### PROBLEM TO WORK ON
A single number is wanted: how many lines of the records below contain the word "agent".

### SUPPLIED RECORDS
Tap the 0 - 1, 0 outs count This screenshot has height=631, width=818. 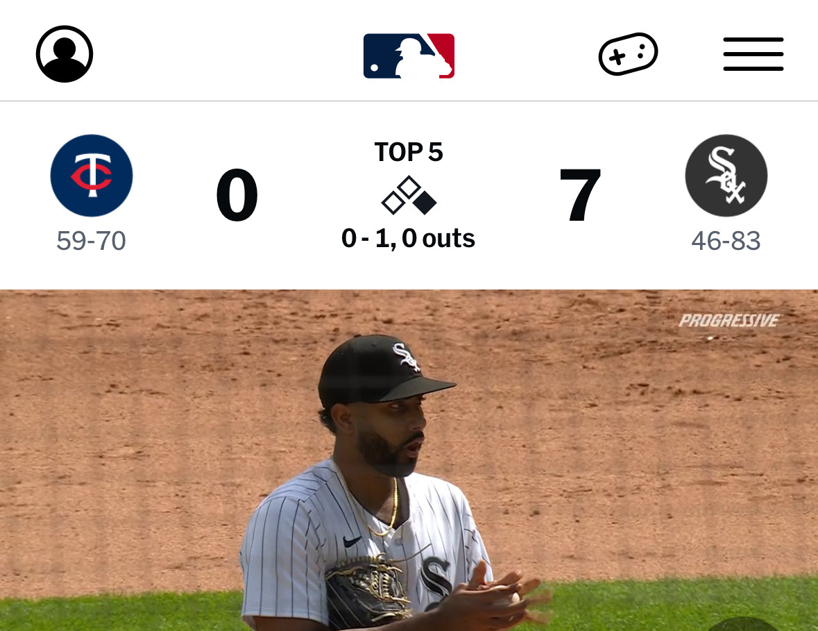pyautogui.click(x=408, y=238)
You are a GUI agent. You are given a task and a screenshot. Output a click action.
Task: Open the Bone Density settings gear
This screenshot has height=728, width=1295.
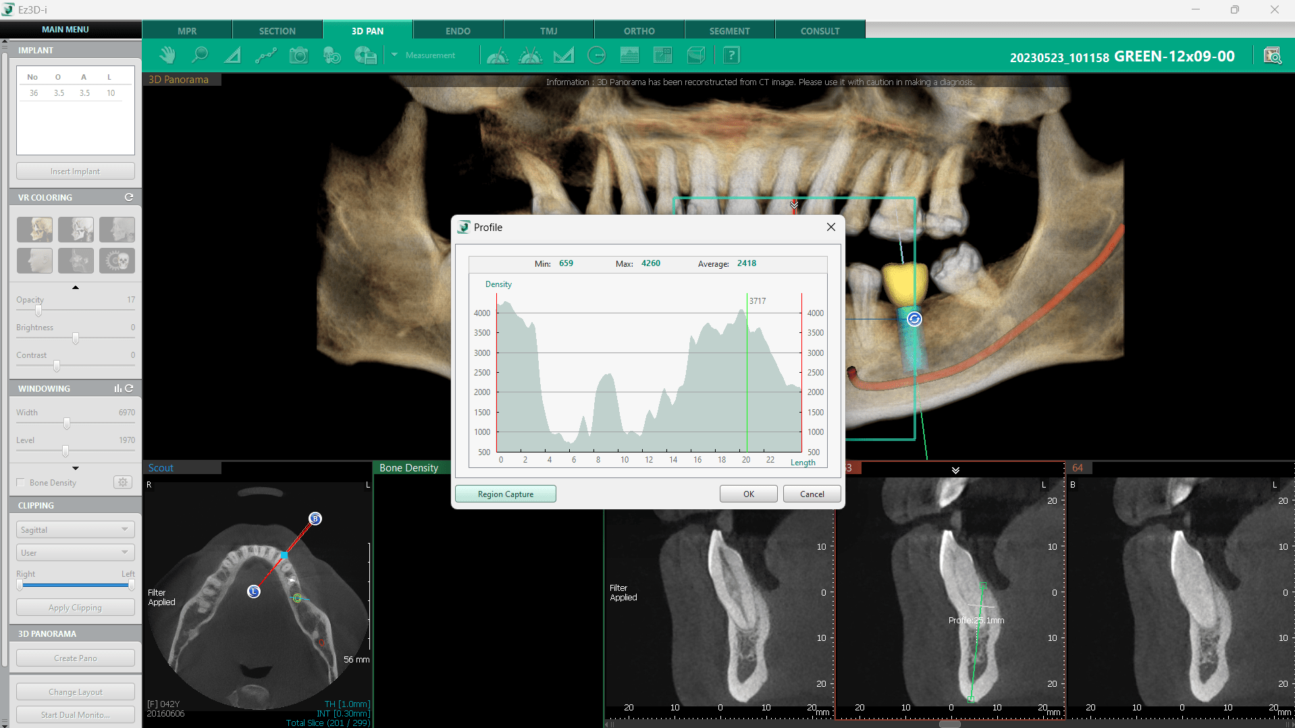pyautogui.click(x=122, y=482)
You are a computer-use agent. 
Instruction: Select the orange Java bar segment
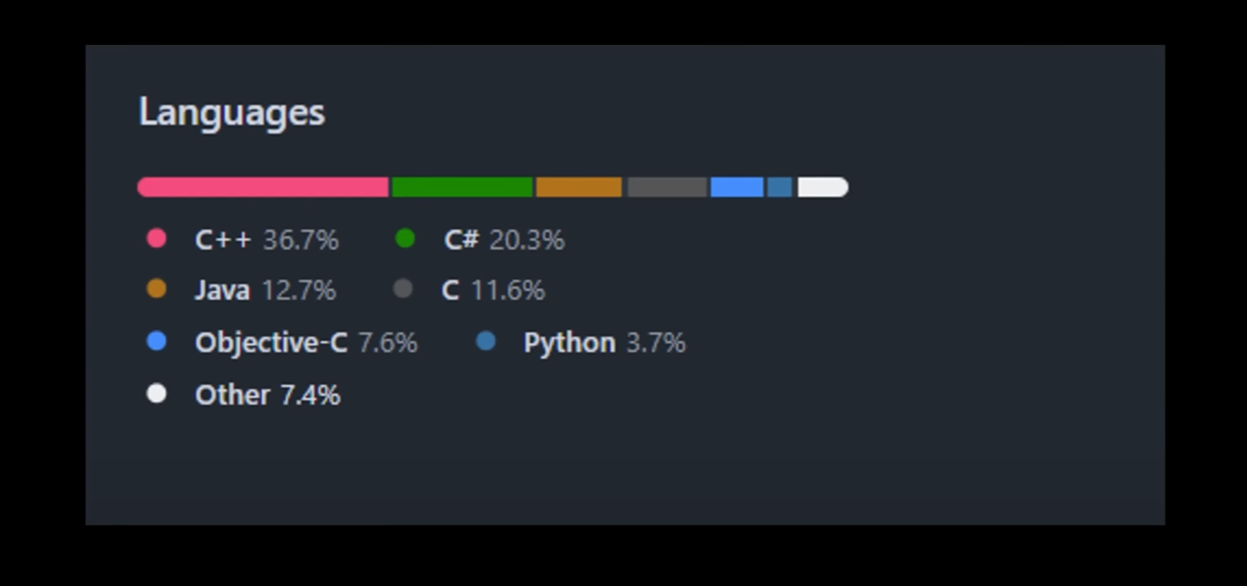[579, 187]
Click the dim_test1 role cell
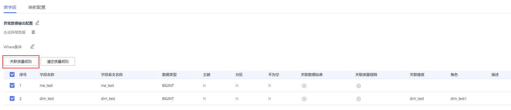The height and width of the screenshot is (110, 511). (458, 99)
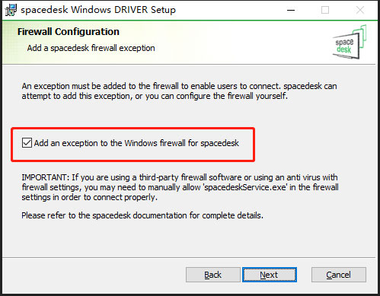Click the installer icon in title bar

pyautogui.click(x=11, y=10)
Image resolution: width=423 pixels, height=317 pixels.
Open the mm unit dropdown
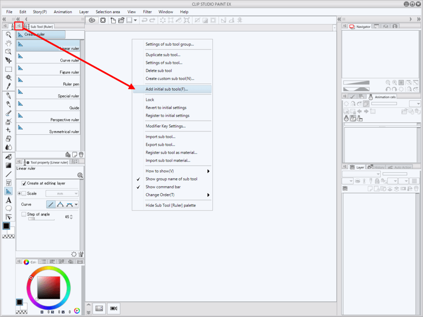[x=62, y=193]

==

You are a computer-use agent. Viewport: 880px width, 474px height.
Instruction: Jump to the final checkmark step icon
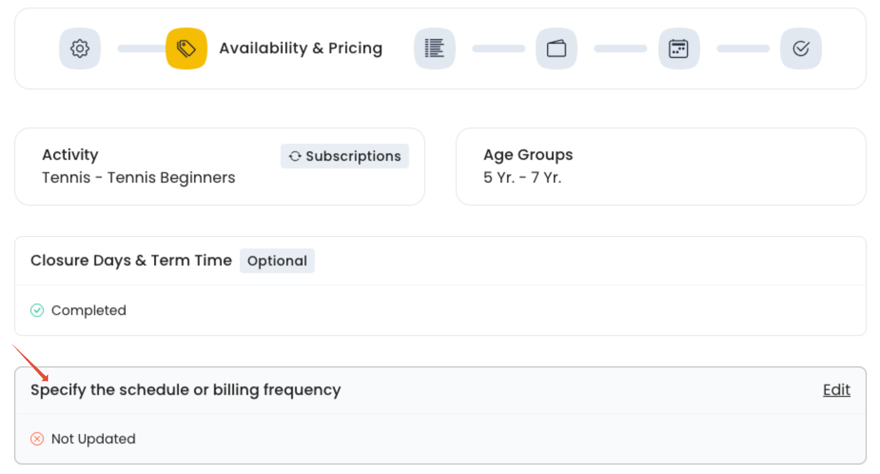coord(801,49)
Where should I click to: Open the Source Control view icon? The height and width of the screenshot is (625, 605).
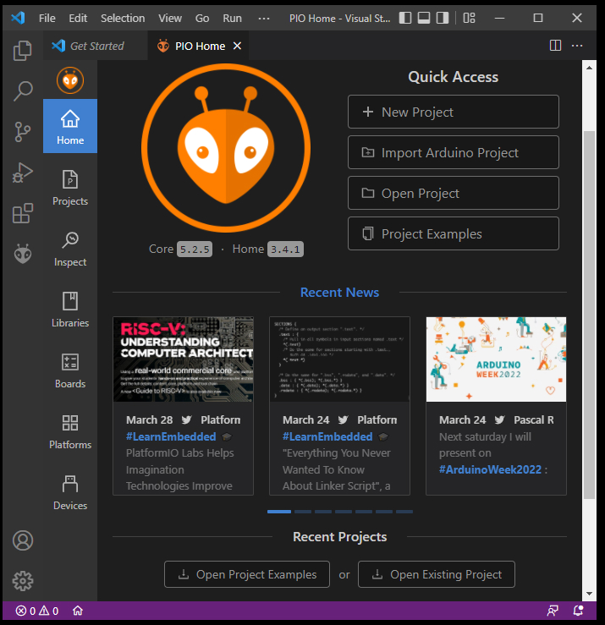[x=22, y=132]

--

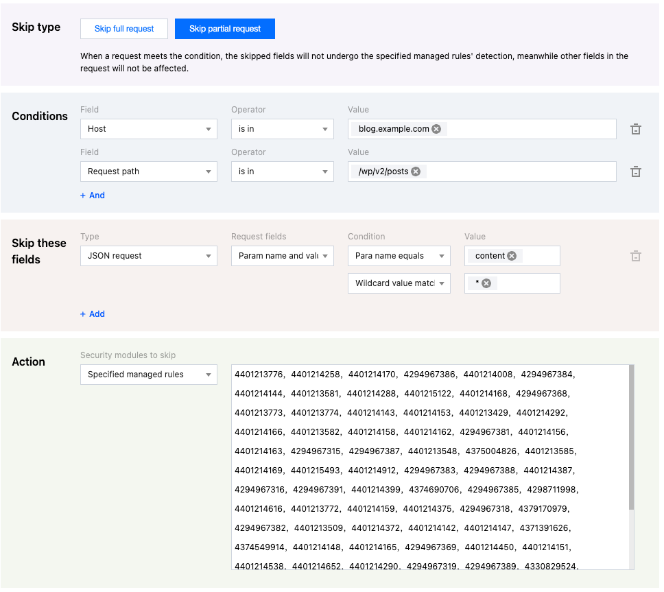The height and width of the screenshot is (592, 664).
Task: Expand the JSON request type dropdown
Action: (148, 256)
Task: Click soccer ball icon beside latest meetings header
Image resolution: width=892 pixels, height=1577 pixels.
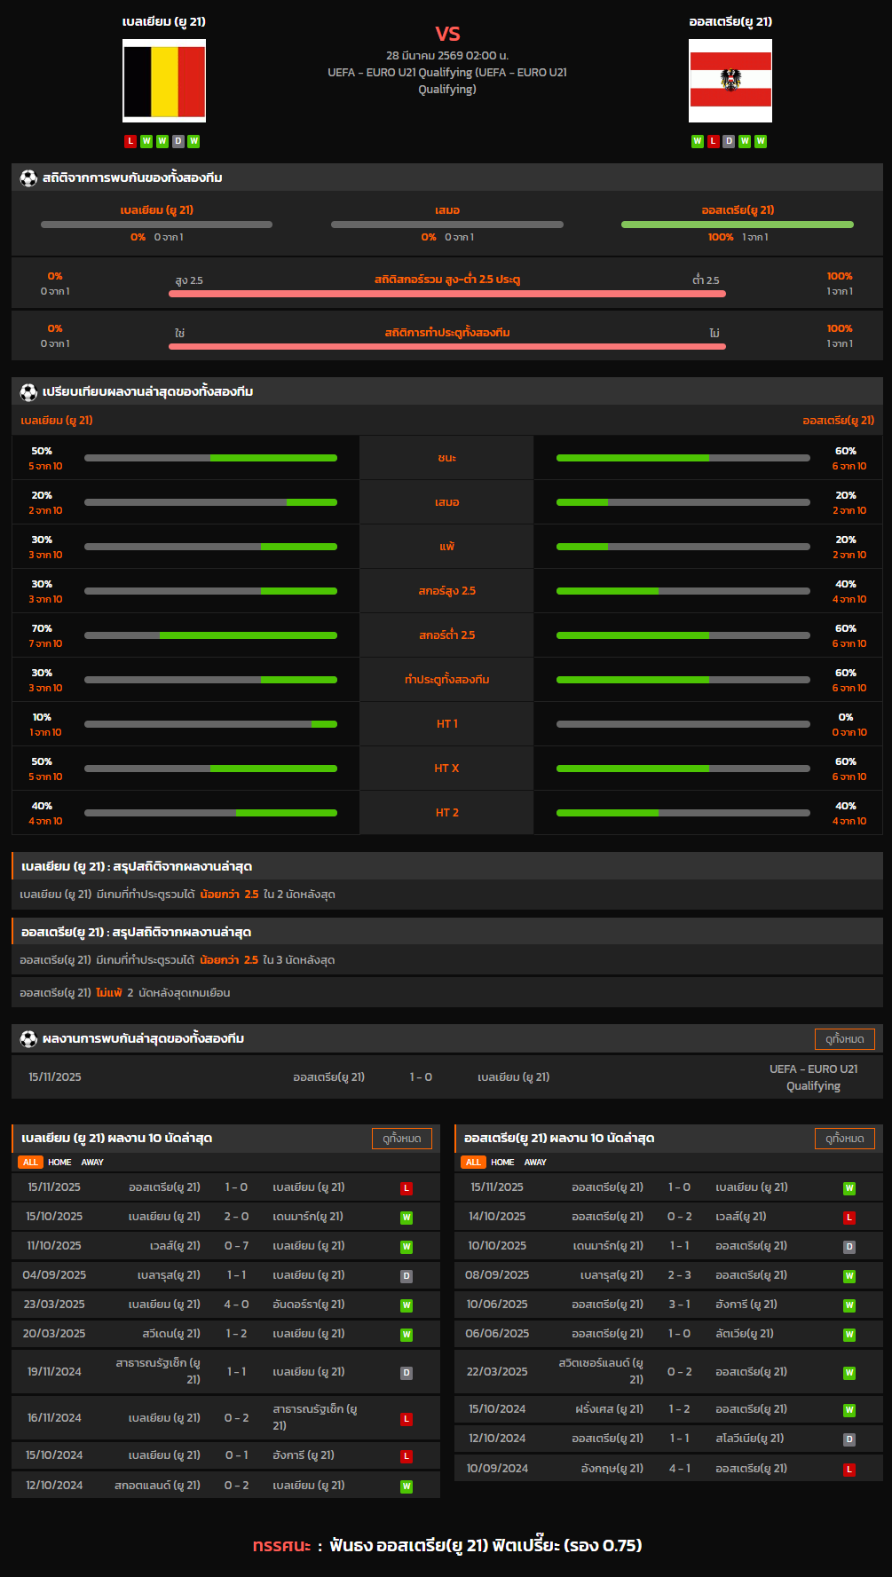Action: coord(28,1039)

### EXERCISE ANSWER
3